2. 2D/3D Graphics interface to underlying hardware. This can be useful - though it's not clear to me that the 2D part would be terribly useful on its own, without 3D OpenGL support, or possibly acting as primitives for a GUI library. I suppose 2D games could use it.


This is what Aurora is intended to be. The 2D part could be used as the building blocks for a GUI or games or whatever else you can come up with. Aurora is intended to be a general-purpose graphics library for D. It should be usable on any device/platform that D supports or will support.


Is Aurora exclusively 2D? Or will 3D get a look in?

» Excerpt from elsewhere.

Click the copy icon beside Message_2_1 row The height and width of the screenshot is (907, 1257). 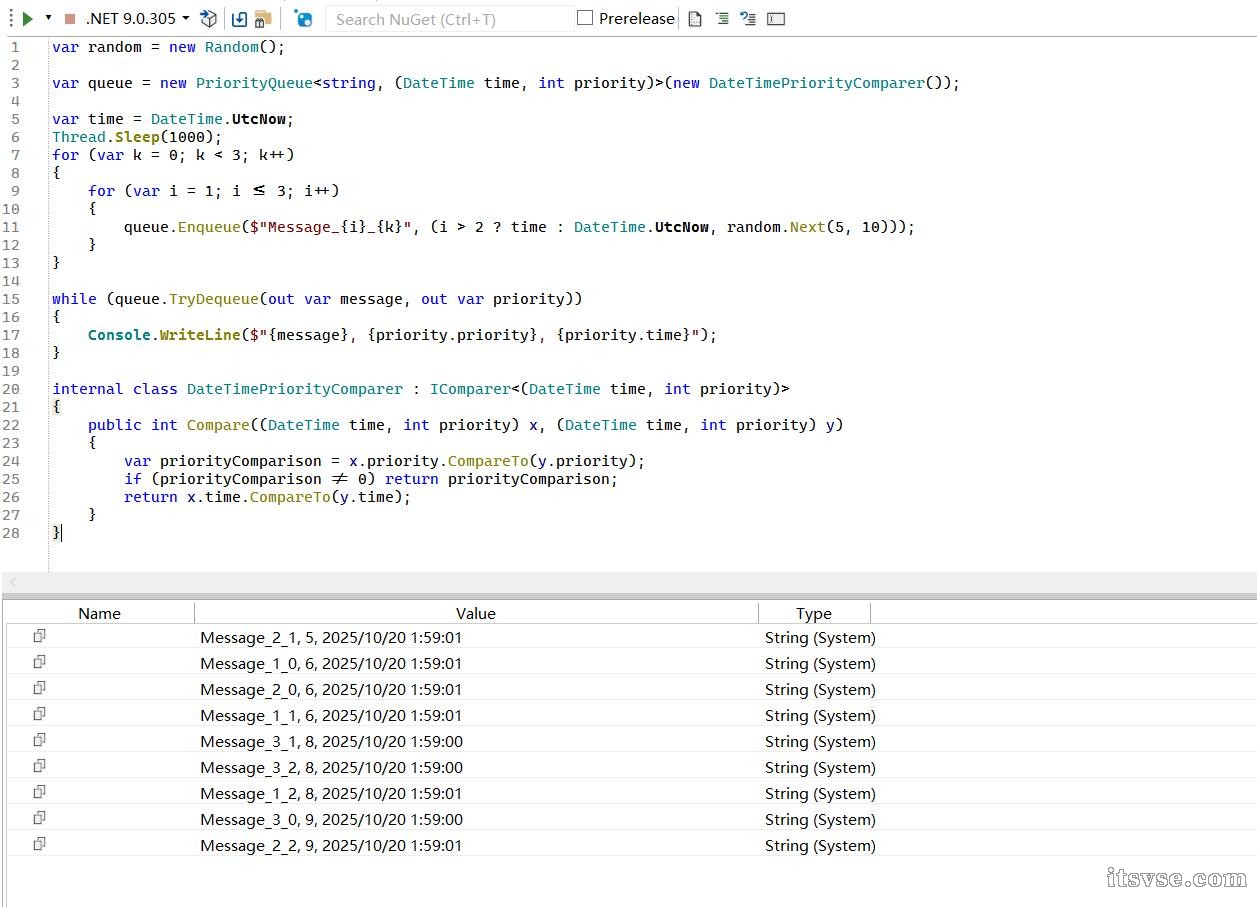[40, 636]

If it were up to me (I know, it isn't) - I would create a graphics system for D based on a modern web-browser's Javascript DOM. I daresay not everything would map well to D, but I would start with that, and adapt it where necessary. I would include WebGL 2.0 support, mouse handling callbacks etc.

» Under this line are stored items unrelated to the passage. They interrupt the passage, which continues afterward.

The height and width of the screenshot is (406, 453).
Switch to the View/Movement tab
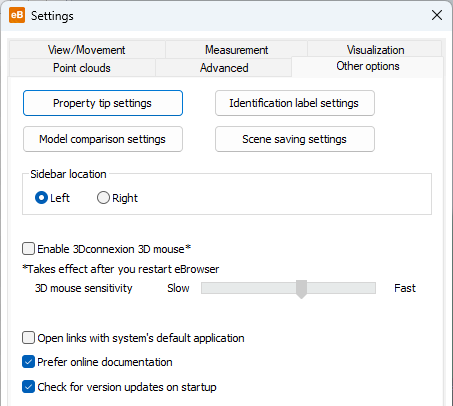point(87,50)
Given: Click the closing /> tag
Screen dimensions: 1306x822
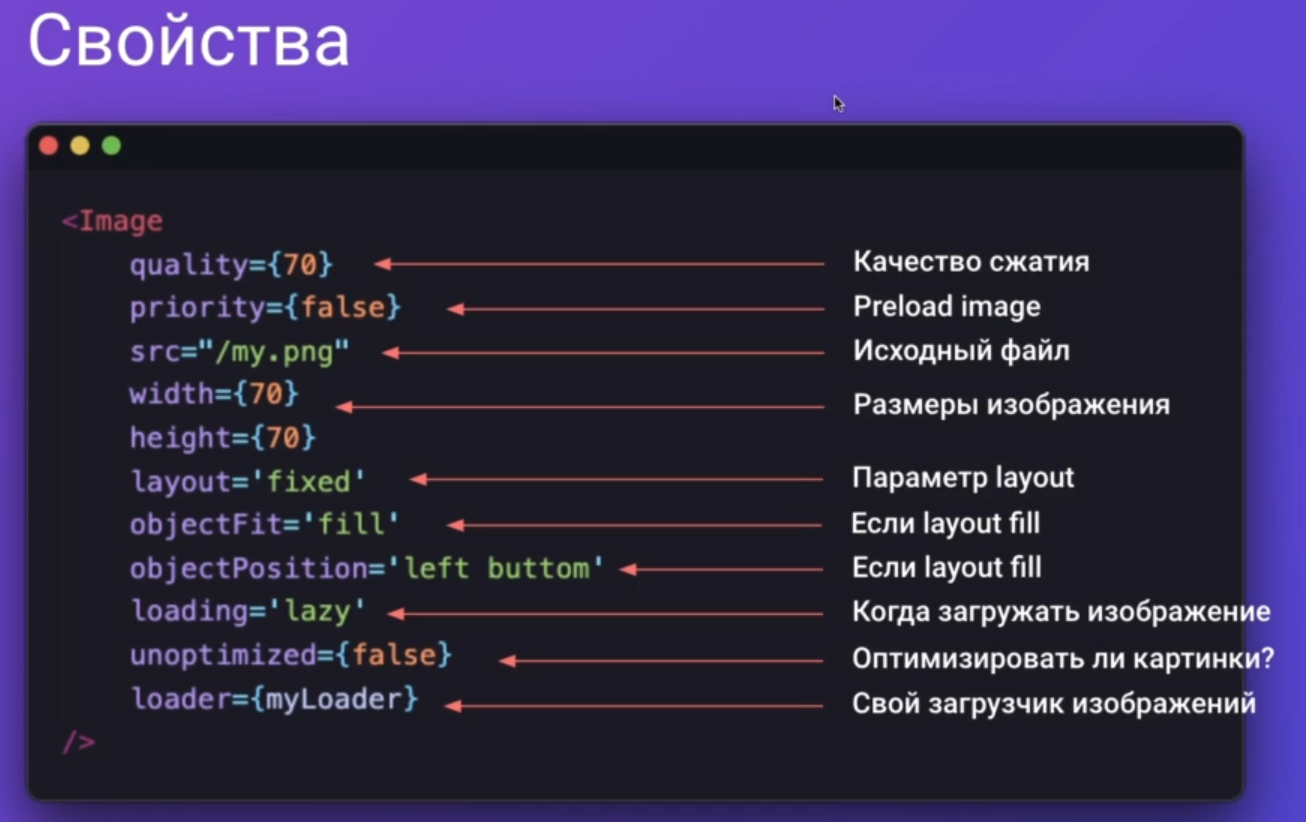Looking at the screenshot, I should pyautogui.click(x=79, y=743).
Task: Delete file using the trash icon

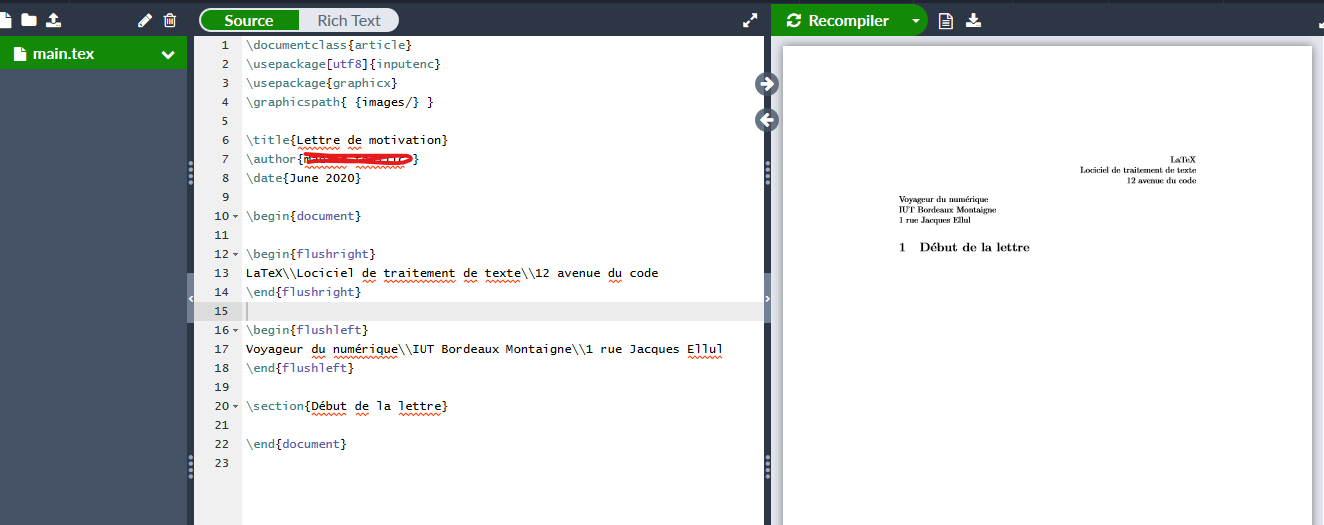Action: click(x=170, y=20)
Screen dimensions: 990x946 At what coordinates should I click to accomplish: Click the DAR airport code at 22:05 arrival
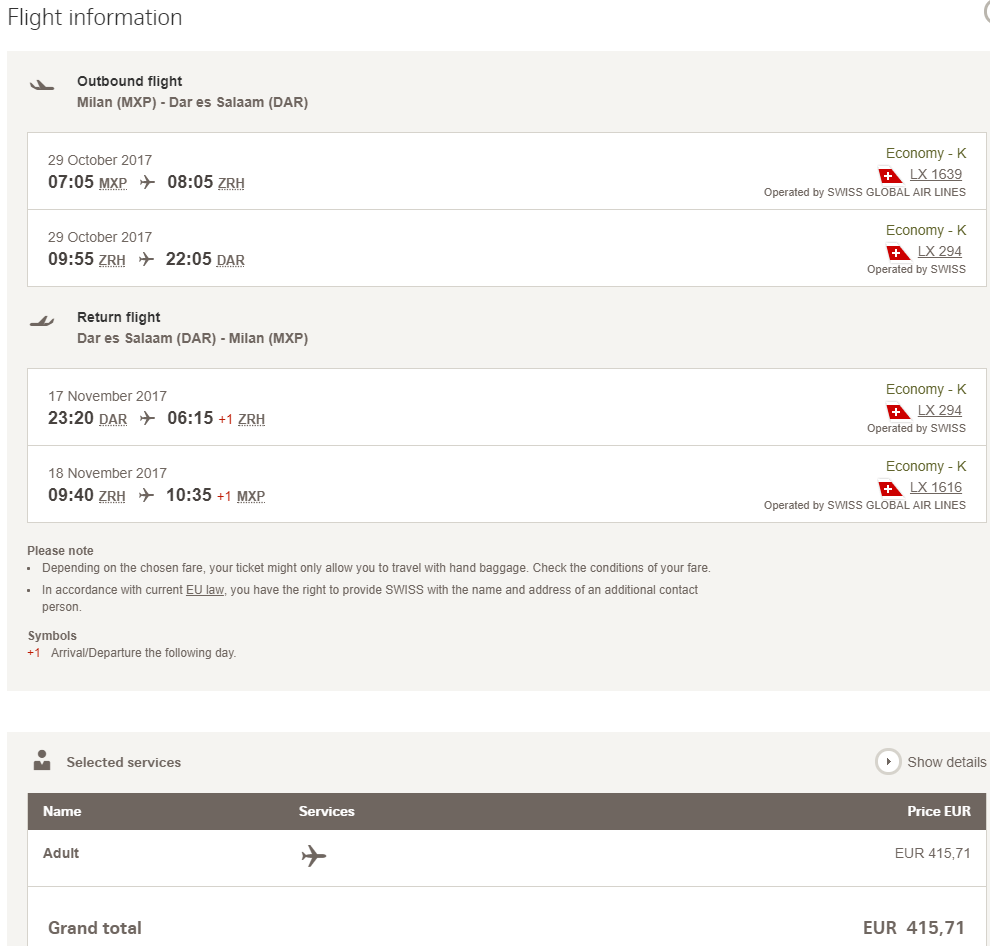pos(230,260)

Do you mean HTML DOM? This would be similar to XAML and both are UX languages which are unrelated to the purpose and goal of Aurora. And don't think this would translate to well into D code. One of the goals is to use idiomatic D as much as possible.

Definitely not. The web browser's DOM is a completely separate entity to HTML (even though HTML is commonly used to populate it on a webpage). A webpage can be constructed entirely programatically in javascript. Personally I wouldn't allow HTML,XAML or any other ML within a mile of my code. :-) No, I'm definitely talking about pure D. What we take from the DOM is it's structure and capabilities (i.e the Javascript DOM API), and then reinterpret that API into idiomatic D.



The thing with a 2D graphics API, is deciding what level you want it to work at. For example SDL is a 2D graphics API of sorts - it gives you a pixel array, and you can set each pixel to whatever colour you like.

Meanwhile, at the other end of the scale, you have a system with the capabilities of the Javascript DOM (see above), or the Flash player. This system can composite multiple 2D layers, and keep track of the contents of those layers.

Having said all that, I've a feeling that my thoughts are heading in a different direction to what you had planned :-) so forgive me if I'm merely distracting you from the task at hand.